The motion calls for the establishment of a toll road advisory committee that includes the board chairman and top appointed county administrators from Fairfax and Loudoun counties.


Segregated schools on landmarks list

Two remnants of Virginia’s segregated past are among the nearly two dozen additions to the state’s Landmarks Register.

The Sharon Indian School in King William County was attended by children of the Upper Mattaponi and Rappahannock tribes. In King George County, the Ralph Bunche High School was attended by black students.

The 21 other sites included Hebrew Cemetery in Richmond, the Euclid Avenue Historic District in Bristol and the Breneman-Turner Mill in Harrisonburg.

In addition to the state list, the Virginia sites listed by the Department of Historic Resources will be nominated to the National Register of Historic Places.

The Sharon Indian School closed its doors in 1965.

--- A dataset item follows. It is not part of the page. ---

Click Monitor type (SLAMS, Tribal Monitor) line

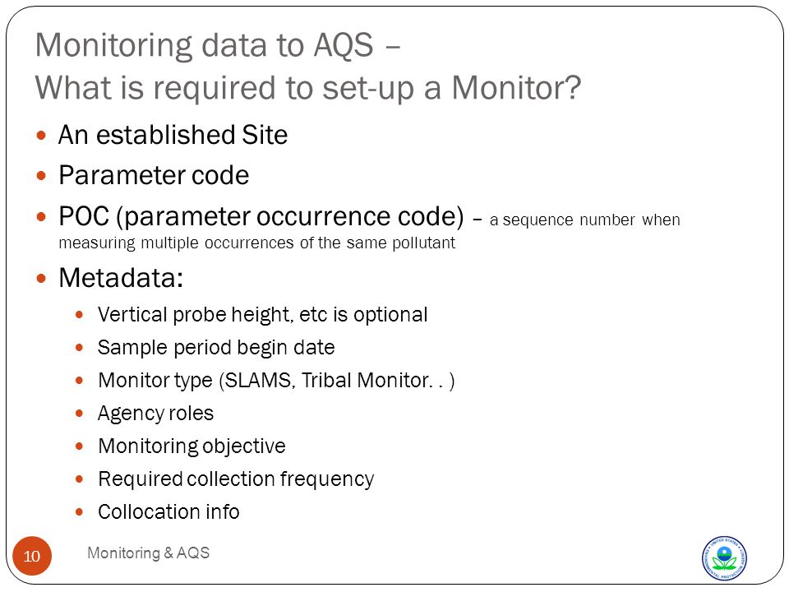coord(277,381)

The brick school had two classrooms and offered Indian children a primary and limited secondary education.

The school replaced a one-room clapboard school, built in 1919.

The Bunche school replaced a “training school” for blacks that a judge found inferior to the county’s white high school. Black students in King George County attended the school from 1949 until 1967, when the county desegregated its schools.

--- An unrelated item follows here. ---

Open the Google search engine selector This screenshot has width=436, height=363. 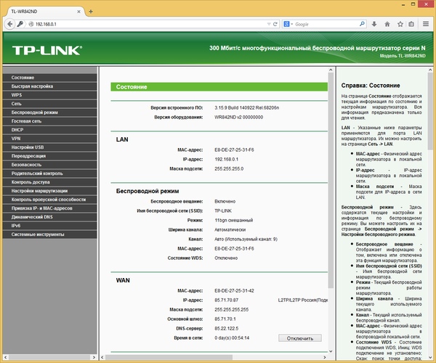288,24
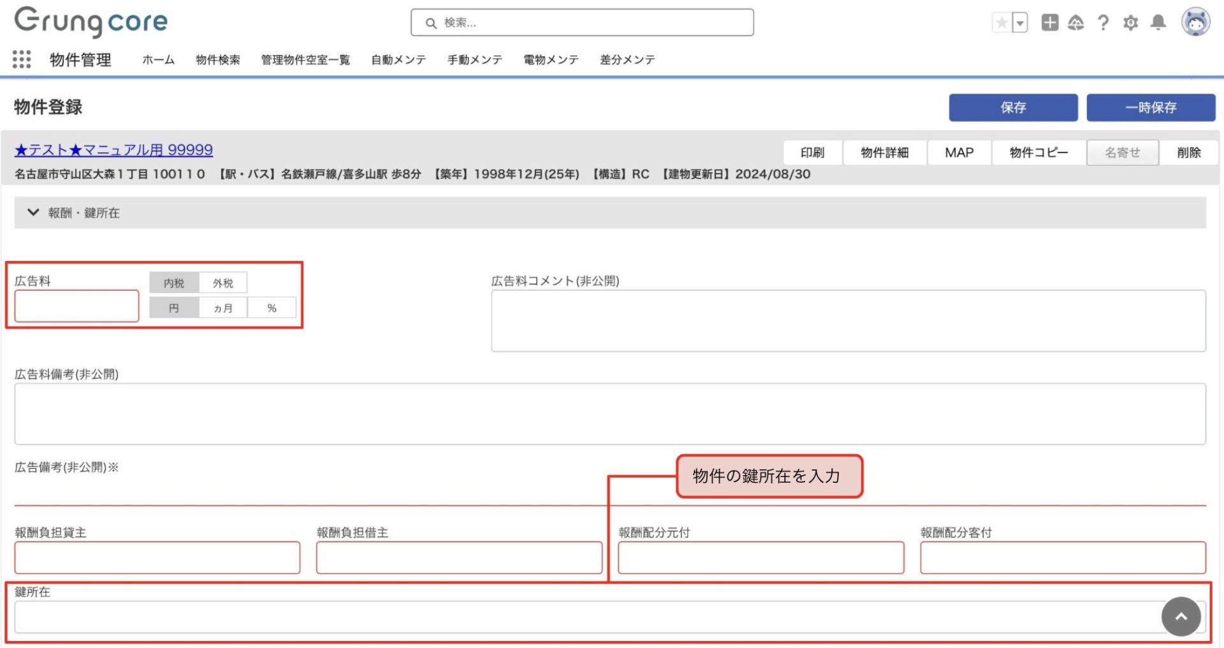Select the 内税 tax option
Viewport: 1224px width, 648px height.
coord(174,283)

U.S. lawmaker plans to seek 4th term

U.S. Republican Rep. Jo Ann Davis announced yesterday that she will seek a fourth term.

Mrs. Davis, whose 1st District stretches from the Fredericksburg area to Hampton Roads, made the announcement at the Patrick Henry Building in Richmond, saying she wanted to focus on issues such as transportation, national security, veterans affairs funding, immigration and environment.

The congresswoman announced in September that she had been diagnosed with breast cancer but that doctors have told her that her prognosis for recovery was good.


MSA testsbeg in today

It’s that time of year that Maryland students in grades three through eight usually dread — the return of the Maryland School Assessment (MSA) tests.

The testing begins today and tomorrow with the math section and continues next Tuesday and Wednesday with the reading portion.

The tests measure subject matter that is taught in schools across the state and meet the requirements of the federal No Child Left Behind Act.

The MSA began three years ago and replaced the Maryland School Performance Assessment Program exams.


Man accused of identity theft

A federal grand jury has indicted a Silver Spring man on bank fraud and identity theft charges for using the information of Bank of America customers to withdraw $274,000 from Washington-area banks.

Cleveland Kilgore, 32, is accused of using the personal information of at least five California residents and Bank of America customers to obtain fake identifications between September 2004 and March 2005.

He and several unnamed associates then purportedly used that identification to make withdrawals from banks, one as large as $7,500.

If convicted, Mr. Kilgore could be sentenced to 30 years in prison and pay a $1 million fine.

Authorities also seek the return of the money withdrawn and three cars he purchased.